Input material Start Marker
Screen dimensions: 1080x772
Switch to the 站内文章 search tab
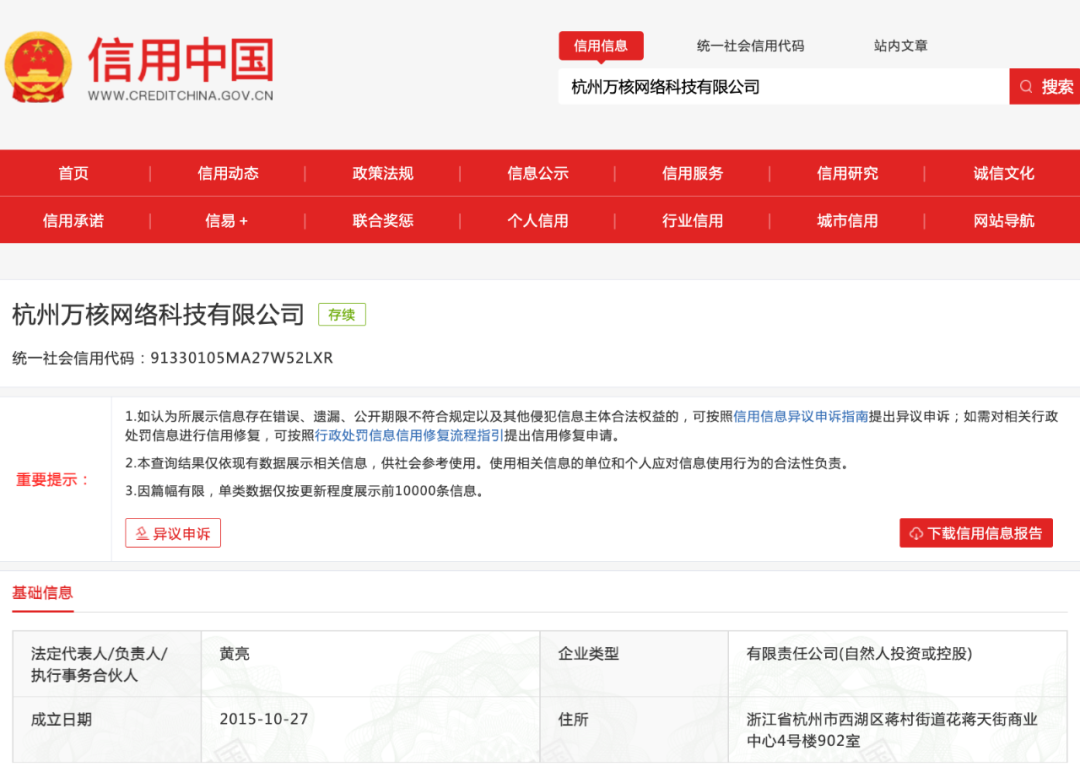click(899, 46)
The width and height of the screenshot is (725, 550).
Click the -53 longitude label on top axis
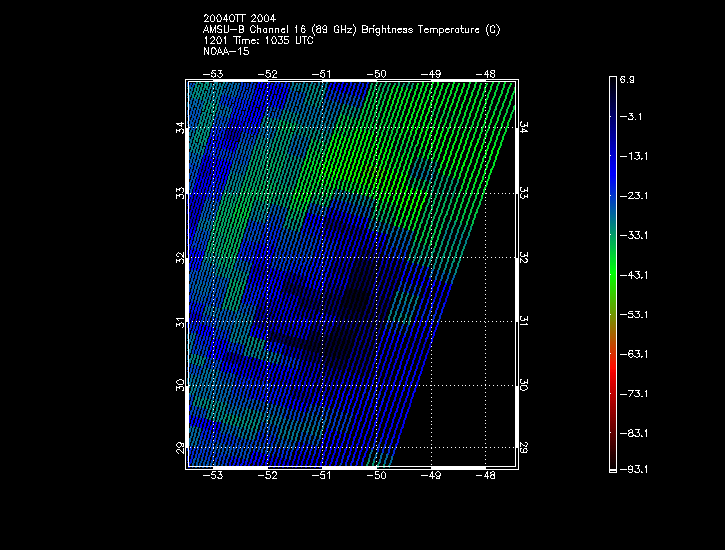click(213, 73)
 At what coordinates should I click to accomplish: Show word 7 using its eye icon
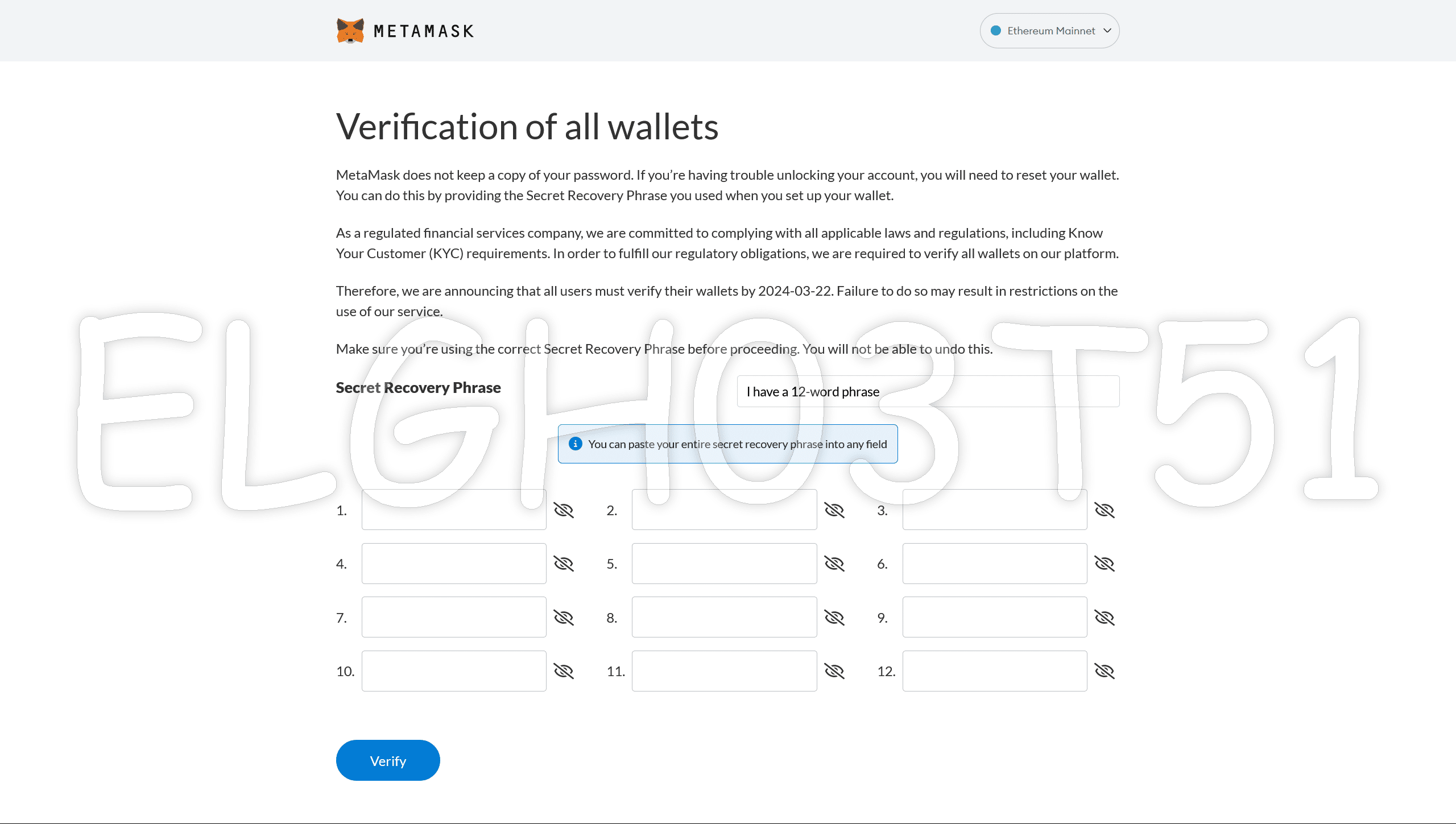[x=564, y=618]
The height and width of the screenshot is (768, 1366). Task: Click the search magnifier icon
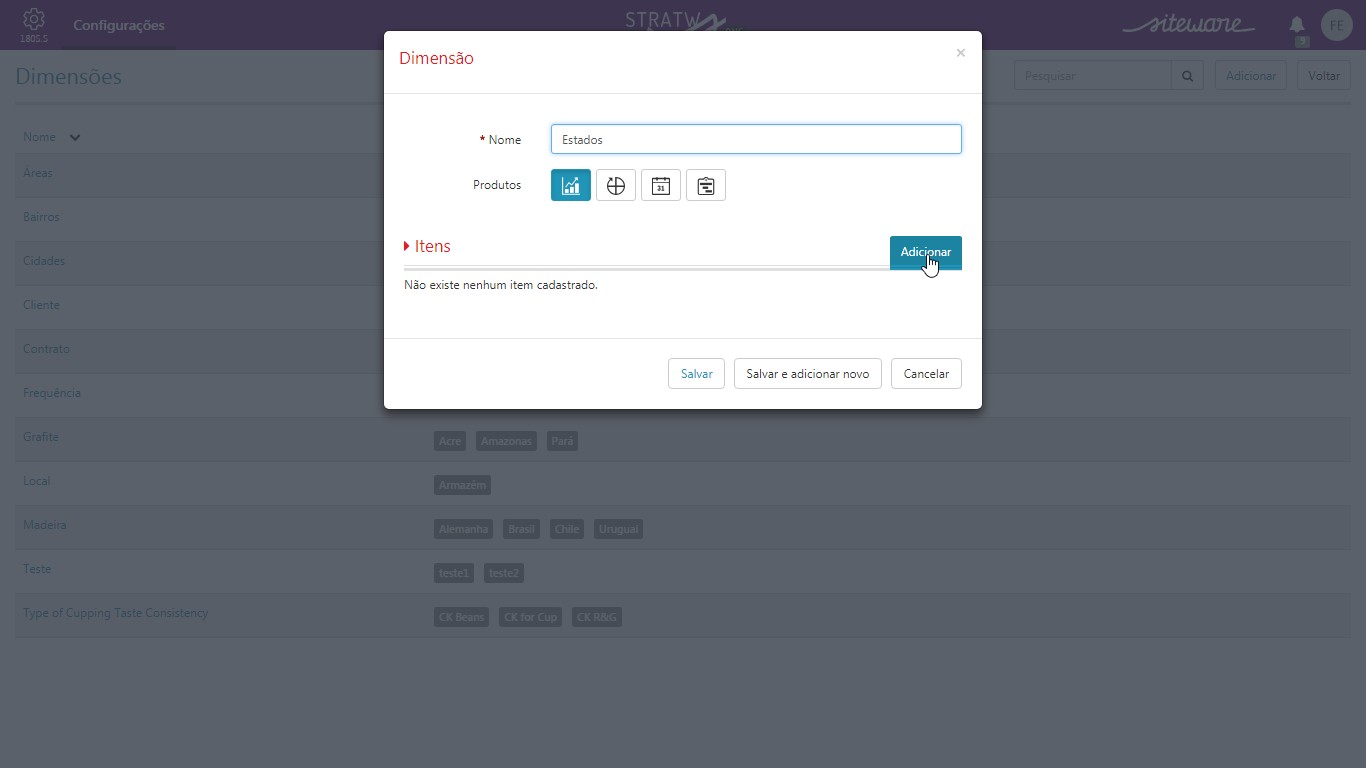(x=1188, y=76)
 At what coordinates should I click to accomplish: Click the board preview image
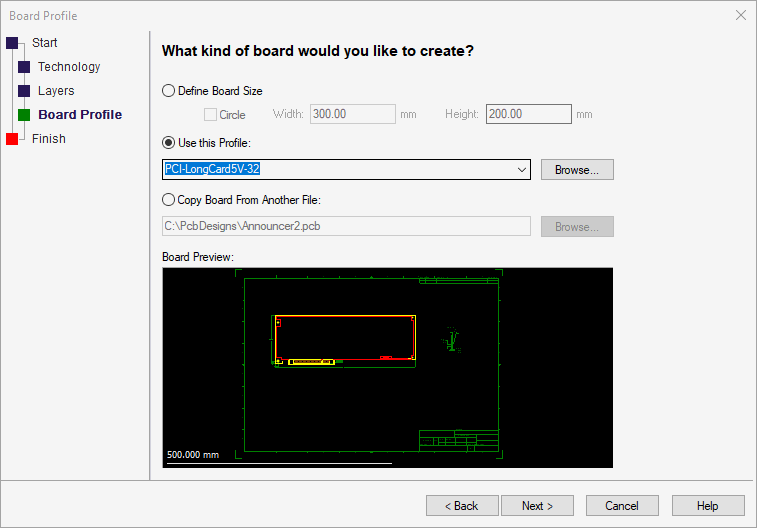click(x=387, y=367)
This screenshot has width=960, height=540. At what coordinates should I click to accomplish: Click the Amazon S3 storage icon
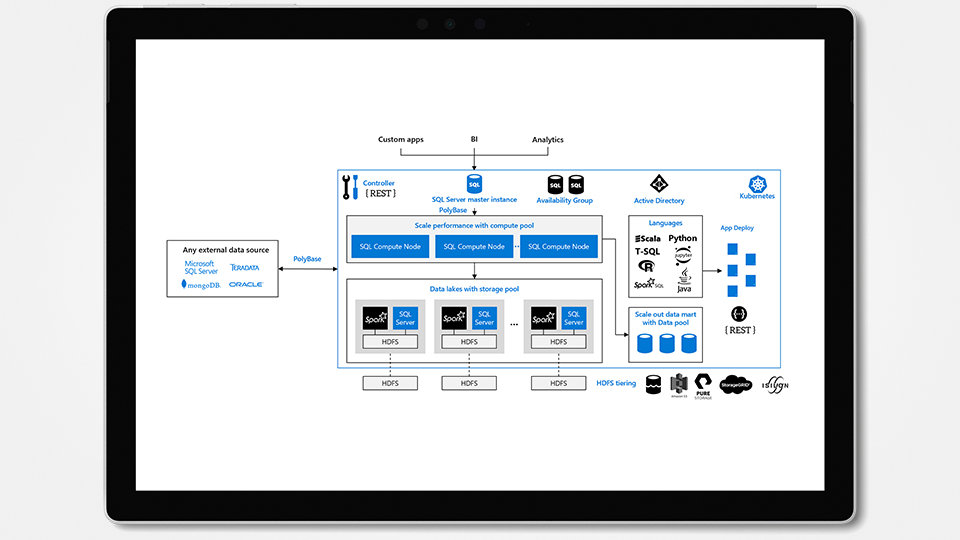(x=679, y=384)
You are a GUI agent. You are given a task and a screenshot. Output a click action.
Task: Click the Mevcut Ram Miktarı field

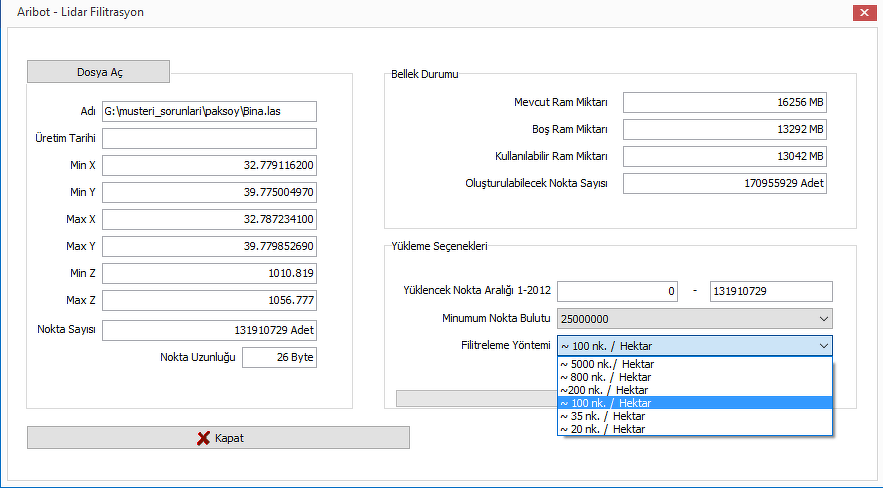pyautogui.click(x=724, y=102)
Input material End Marker
_What to do_
The copy should match each line above exactly and contain no images.

_Response to the task_
Screen dimensions: 1080x772
Switch to the 站内文章 search tab
click(899, 46)
The width and height of the screenshot is (725, 550).
Click the -53 longitude label on top axis
click(213, 73)
 At what coordinates should I click to accomplish: Show word 7 using its eye icon
[x=564, y=618]
The height and width of the screenshot is (768, 1366). Task: Click the search magnifier icon
(x=1188, y=76)
 At what coordinates should I click to accomplish: Click the board preview image
click(x=387, y=367)
This screenshot has width=960, height=540. At what coordinates should I click to accomplish: Click the Amazon S3 storage icon
(x=679, y=384)
You are a GUI agent. You are given a task and a screenshot. Output a click action.
Task: Click the Mevcut Ram Miktarı field

pyautogui.click(x=724, y=102)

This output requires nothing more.